BEGIN
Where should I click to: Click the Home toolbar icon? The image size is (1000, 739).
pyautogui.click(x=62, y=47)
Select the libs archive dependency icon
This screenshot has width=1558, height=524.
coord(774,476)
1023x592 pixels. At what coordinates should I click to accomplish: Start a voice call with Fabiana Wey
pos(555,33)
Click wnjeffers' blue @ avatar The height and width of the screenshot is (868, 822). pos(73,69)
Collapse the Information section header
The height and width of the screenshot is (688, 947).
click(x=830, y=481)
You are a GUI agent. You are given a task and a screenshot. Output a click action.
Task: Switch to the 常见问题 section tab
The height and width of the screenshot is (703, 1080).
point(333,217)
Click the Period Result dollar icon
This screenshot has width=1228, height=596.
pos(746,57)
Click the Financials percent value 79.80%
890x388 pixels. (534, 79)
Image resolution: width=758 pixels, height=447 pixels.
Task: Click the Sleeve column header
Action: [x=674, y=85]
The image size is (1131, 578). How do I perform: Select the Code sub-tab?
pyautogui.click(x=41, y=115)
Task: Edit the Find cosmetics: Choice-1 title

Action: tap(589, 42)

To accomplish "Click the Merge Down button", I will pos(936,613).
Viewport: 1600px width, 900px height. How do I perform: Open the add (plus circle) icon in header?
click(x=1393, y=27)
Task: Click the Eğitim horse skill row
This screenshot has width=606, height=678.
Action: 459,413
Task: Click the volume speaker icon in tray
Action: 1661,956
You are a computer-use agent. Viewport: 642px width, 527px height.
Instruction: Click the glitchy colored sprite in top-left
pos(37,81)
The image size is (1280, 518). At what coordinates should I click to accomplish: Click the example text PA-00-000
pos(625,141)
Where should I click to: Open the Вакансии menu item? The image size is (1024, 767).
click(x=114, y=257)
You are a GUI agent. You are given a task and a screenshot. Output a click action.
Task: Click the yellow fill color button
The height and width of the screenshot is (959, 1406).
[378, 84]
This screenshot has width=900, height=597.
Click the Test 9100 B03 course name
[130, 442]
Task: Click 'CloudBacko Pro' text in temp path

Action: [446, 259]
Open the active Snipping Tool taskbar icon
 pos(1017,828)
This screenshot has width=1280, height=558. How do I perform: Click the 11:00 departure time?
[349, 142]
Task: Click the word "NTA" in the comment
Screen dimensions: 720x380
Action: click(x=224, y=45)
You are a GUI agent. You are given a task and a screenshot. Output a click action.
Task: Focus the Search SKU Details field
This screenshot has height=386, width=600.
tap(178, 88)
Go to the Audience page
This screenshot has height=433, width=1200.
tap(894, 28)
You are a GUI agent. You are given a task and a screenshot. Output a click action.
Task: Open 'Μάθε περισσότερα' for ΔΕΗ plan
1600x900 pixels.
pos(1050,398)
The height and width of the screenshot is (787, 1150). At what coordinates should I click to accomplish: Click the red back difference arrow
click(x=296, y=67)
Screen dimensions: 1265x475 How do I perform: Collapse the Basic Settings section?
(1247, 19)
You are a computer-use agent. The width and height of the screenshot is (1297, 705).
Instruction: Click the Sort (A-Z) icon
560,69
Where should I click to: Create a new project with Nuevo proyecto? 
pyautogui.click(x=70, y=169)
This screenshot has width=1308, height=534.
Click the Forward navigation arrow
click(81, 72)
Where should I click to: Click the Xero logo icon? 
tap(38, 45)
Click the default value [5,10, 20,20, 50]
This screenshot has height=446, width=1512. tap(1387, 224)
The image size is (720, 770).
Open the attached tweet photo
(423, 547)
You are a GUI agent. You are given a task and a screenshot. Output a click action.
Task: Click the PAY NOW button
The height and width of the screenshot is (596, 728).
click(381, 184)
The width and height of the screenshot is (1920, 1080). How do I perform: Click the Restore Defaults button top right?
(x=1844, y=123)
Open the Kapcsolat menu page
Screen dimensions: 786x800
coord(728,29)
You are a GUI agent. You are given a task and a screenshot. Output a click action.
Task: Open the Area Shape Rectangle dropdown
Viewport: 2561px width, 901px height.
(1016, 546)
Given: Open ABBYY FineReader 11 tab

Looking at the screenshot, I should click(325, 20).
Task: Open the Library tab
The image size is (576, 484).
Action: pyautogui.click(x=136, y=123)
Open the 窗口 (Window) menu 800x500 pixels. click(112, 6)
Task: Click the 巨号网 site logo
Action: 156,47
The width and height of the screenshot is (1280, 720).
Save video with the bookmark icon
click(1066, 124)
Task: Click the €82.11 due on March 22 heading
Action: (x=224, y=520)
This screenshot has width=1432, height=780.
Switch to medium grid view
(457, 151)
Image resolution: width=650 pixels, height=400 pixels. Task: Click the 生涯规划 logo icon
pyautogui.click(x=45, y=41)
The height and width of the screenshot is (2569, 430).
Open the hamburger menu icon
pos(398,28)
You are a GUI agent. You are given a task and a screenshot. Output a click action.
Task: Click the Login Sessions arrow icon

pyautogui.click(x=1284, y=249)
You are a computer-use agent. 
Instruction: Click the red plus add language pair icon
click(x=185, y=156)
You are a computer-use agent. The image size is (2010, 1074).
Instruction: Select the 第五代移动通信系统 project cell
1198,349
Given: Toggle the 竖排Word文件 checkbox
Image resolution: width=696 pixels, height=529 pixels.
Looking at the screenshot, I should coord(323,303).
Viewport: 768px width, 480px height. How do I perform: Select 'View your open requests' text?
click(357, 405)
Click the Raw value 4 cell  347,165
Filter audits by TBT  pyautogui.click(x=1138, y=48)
END
● **YOUR ASSIGNMENT**
Would you set down, word for word, the lines from the opening of the entries above through the line with "Task: Switch to the 常见问题 section tab", both included, and no others?

● **RESULT FOR THIS TASK**
Where should I click to: Click the Home toolbar icon? The image size is (1000, 739).
pyautogui.click(x=62, y=47)
Select the libs archive dependency icon
This screenshot has width=1558, height=524.
coord(774,476)
1023x592 pixels. At what coordinates should I click to accomplish: Start a voice call with Fabiana Wey
pos(555,33)
Click wnjeffers' blue @ avatar The height and width of the screenshot is (868, 822). pos(73,69)
Collapse the Information section header
The height and width of the screenshot is (688, 947).
click(x=830, y=481)
You are a GUI agent. You are given a task and a screenshot. Output a click action.
Task: Switch to the 常见问题 section tab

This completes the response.